*Activity*.
Every line of the data should be output word for word.

::: Material for the task

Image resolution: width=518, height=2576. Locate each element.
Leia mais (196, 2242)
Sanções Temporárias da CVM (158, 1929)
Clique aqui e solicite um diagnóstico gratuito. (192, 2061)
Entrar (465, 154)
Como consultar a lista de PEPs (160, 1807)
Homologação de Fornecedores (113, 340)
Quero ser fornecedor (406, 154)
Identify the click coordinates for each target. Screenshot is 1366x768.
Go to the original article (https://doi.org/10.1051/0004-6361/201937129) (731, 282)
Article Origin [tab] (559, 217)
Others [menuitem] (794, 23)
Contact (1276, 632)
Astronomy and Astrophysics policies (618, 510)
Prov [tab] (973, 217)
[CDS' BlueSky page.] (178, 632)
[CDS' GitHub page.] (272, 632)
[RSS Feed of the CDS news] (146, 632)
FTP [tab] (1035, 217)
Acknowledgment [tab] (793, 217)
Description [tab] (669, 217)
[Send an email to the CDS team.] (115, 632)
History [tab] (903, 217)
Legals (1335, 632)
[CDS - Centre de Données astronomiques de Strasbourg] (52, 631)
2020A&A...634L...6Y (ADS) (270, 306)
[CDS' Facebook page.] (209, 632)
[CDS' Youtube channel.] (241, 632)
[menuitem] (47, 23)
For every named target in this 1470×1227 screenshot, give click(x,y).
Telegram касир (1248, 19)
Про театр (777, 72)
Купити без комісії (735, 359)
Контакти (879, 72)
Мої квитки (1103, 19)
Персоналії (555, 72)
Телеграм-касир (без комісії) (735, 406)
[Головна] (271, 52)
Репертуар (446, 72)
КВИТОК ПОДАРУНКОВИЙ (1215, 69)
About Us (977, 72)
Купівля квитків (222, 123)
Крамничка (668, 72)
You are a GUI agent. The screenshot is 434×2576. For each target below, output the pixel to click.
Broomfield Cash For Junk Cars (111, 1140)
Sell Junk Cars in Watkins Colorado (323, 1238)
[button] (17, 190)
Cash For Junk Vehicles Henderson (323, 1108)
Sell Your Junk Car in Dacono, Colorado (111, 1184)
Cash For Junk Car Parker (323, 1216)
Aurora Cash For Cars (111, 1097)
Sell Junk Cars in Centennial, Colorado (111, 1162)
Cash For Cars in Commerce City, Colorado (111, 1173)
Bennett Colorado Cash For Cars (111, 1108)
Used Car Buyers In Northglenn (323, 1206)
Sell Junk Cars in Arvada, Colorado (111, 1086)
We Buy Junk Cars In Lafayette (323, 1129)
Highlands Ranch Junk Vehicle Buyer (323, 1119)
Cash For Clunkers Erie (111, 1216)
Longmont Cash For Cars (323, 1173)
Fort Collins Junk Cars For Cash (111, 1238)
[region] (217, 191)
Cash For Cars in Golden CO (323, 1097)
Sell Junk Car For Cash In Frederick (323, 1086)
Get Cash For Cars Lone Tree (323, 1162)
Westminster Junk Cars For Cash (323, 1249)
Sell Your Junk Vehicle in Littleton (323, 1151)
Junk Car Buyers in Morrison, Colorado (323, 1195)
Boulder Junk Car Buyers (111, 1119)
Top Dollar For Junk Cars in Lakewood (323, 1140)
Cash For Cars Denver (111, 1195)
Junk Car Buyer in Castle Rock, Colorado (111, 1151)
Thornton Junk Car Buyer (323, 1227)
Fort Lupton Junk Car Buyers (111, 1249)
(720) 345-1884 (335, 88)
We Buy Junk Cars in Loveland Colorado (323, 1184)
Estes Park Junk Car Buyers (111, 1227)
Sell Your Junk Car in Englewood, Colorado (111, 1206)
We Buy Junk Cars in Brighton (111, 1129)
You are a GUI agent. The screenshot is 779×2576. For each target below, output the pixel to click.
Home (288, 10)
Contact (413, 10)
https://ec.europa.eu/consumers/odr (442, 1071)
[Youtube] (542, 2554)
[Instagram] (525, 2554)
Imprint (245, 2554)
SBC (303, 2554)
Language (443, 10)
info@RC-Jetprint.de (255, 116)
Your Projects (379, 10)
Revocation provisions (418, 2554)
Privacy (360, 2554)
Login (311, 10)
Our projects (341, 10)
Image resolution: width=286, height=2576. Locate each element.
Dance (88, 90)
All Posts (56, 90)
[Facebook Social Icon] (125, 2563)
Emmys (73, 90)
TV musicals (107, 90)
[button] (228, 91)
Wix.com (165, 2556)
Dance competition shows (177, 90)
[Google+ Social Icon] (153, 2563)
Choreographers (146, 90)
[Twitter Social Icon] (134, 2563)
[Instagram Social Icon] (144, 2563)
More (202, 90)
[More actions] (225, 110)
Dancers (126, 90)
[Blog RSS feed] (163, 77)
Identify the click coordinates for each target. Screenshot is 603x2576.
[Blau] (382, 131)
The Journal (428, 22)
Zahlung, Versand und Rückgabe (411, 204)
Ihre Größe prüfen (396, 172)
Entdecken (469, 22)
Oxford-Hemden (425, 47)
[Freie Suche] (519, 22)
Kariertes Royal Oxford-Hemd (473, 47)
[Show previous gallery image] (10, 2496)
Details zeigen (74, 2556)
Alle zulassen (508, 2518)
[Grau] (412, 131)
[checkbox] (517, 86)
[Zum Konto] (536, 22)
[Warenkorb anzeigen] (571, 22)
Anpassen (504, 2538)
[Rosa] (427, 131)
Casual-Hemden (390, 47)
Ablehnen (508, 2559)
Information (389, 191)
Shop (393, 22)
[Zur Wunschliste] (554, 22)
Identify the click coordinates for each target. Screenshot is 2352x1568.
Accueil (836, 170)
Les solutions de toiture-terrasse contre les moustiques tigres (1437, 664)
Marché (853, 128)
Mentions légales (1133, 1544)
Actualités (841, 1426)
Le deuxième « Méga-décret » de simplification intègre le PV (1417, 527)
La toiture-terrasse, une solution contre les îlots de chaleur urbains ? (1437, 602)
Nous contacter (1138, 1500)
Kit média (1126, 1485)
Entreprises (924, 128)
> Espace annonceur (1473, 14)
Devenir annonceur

::::::

*The answer*.
Image resolution: width=518, height=2576. Locate each element.
Leia mais (196, 2242)
Sanções Temporárias da CVM (158, 1929)
Clique aqui e solicite um diagnóstico gratuito. (192, 2061)
Entrar (465, 154)
Como consultar a lista de PEPs (160, 1807)
Homologação de Fornecedores (113, 340)
Quero ser fornecedor (406, 154)
Identify the click coordinates for each target. Screenshot is 1366x768.
Go to the original article (https://doi.org/10.1051/0004-6361/201937129) (731, 282)
Article Origin [tab] (559, 217)
Others [menuitem] (794, 23)
Contact (1276, 632)
Astronomy and Astrophysics policies (618, 510)
Prov [tab] (973, 217)
[CDS' BlueSky page.] (178, 632)
[CDS' GitHub page.] (272, 632)
[RSS Feed of the CDS news] (146, 632)
FTP [tab] (1035, 217)
Acknowledgment [tab] (793, 217)
Description [tab] (669, 217)
[Send an email to the CDS team.] (115, 632)
History [tab] (903, 217)
Legals (1335, 632)
[CDS - Centre de Données astronomiques de Strasbourg] (52, 631)
2020A&A...634L...6Y (ADS) (270, 306)
[CDS' Facebook page.] (209, 632)
[CDS' Youtube channel.] (241, 632)
[menuitem] (47, 23)
For every named target in this 1470×1227 screenshot, give click(x,y).
Telegram касир (1248, 19)
Про театр (777, 72)
Купити без комісії (735, 359)
Контакти (879, 72)
Мої квитки (1103, 19)
Персоналії (555, 72)
Телеграм-касир (без комісії) (735, 406)
[Головна] (271, 52)
Репертуар (446, 72)
КВИТОК ПОДАРУНКОВИЙ (1215, 69)
About Us (977, 72)
Купівля квитків (222, 123)
Крамничка (668, 72)
You are a GUI agent. The screenshot is 434×2576. For each target below, output the pixel to click.
Broomfield Cash For Junk Cars (111, 1140)
Sell Junk Cars in Watkins Colorado (323, 1238)
[button] (17, 190)
Cash For Junk Vehicles Henderson (323, 1108)
Sell Your Junk Car in Dacono, Colorado (111, 1184)
Cash For Junk Car Parker (323, 1216)
Aurora Cash For Cars (111, 1097)
Sell Junk Cars in Centennial, Colorado (111, 1162)
Cash For Cars in Commerce City, Colorado (111, 1173)
Bennett Colorado Cash For Cars (111, 1108)
Used Car Buyers In Northglenn (323, 1206)
Sell Junk Cars in Arvada, Colorado (111, 1086)
We Buy Junk Cars In Lafayette (323, 1129)
Highlands Ranch Junk Vehicle Buyer (323, 1119)
Cash For Clunkers Erie (111, 1216)
Longmont Cash For Cars (323, 1173)
Fort Collins Junk Cars For Cash (111, 1238)
[region] (217, 191)
Cash For Cars in Golden CO (323, 1097)
Sell Junk Car For Cash In Frederick (323, 1086)
Get Cash For Cars Lone Tree (323, 1162)
Westminster Junk Cars For Cash (323, 1249)
Sell Your Junk Vehicle in Littleton (323, 1151)
Junk Car Buyers in Morrison, Colorado (323, 1195)
Boulder Junk Car Buyers (111, 1119)
Top Dollar For Junk Cars in Lakewood (323, 1140)
Cash For Cars Denver (111, 1195)
Junk Car Buyer in Castle Rock, Colorado (111, 1151)
Thornton Junk Car Buyer (323, 1227)
Fort Lupton Junk Car Buyers (111, 1249)
(720) 345-1884 (335, 88)
We Buy Junk Cars in Loveland Colorado (323, 1184)
Estes Park Junk Car Buyers (111, 1227)
Sell Your Junk Car in Englewood, Colorado (111, 1206)
We Buy Junk Cars in Brighton (111, 1129)
You are a GUI agent. The screenshot is 779×2576. For each target below, output the pixel to click.
Home (288, 10)
Contact (413, 10)
https://ec.europa.eu/consumers/odr (442, 1071)
[Youtube] (542, 2554)
[Instagram] (525, 2554)
Imprint (245, 2554)
SBC (303, 2554)
Language (443, 10)
info@RC-Jetprint.de (255, 116)
Your Projects (379, 10)
Revocation provisions (418, 2554)
Privacy (360, 2554)
Login (311, 10)
Our projects (341, 10)
Image resolution: width=286, height=2576. Locate each element.
Dance (88, 90)
All Posts (56, 90)
[Facebook Social Icon] (125, 2563)
Emmys (73, 90)
TV musicals (107, 90)
[button] (228, 91)
Wix.com (165, 2556)
Dance competition shows (177, 90)
[Google+ Social Icon] (153, 2563)
Choreographers (146, 90)
[Twitter Social Icon] (134, 2563)
[Instagram Social Icon] (144, 2563)
More (202, 90)
[More actions] (225, 110)
Dancers (126, 90)
[Blog RSS feed] (163, 77)
Identify the click coordinates for each target. Screenshot is 603x2576.
[Blau] (382, 131)
The Journal (428, 22)
Zahlung, Versand und Rückgabe (411, 204)
Ihre Größe prüfen (396, 172)
Entdecken (469, 22)
Oxford-Hemden (425, 47)
[Freie Suche] (519, 22)
Kariertes Royal Oxford-Hemd (473, 47)
[Show previous gallery image] (10, 2496)
Details zeigen (74, 2556)
Alle zulassen (508, 2518)
[Grau] (412, 131)
[checkbox] (517, 86)
[Zum Konto] (536, 22)
[Warenkorb anzeigen] (571, 22)
Anpassen (504, 2538)
[Rosa] (427, 131)
Casual-Hemden (390, 47)
Ablehnen (508, 2559)
Information (389, 191)
Shop (393, 22)
[Zur Wunschliste] (554, 22)
Identify the click coordinates for each target. Screenshot is 2352x1568.
Accueil (836, 170)
Les solutions de toiture-terrasse contre les moustiques tigres (1437, 664)
Marché (853, 128)
Mentions légales (1133, 1544)
Actualités (841, 1426)
Le deuxième « Méga-décret » de simplification intègre le PV (1417, 527)
La toiture-terrasse, une solution contre les îlots de chaleur urbains ? (1437, 602)
Nous contacter (1138, 1500)
Kit média (1126, 1485)
Entreprises (924, 128)
> Espace annonceur (1473, 14)
Devenir annonceur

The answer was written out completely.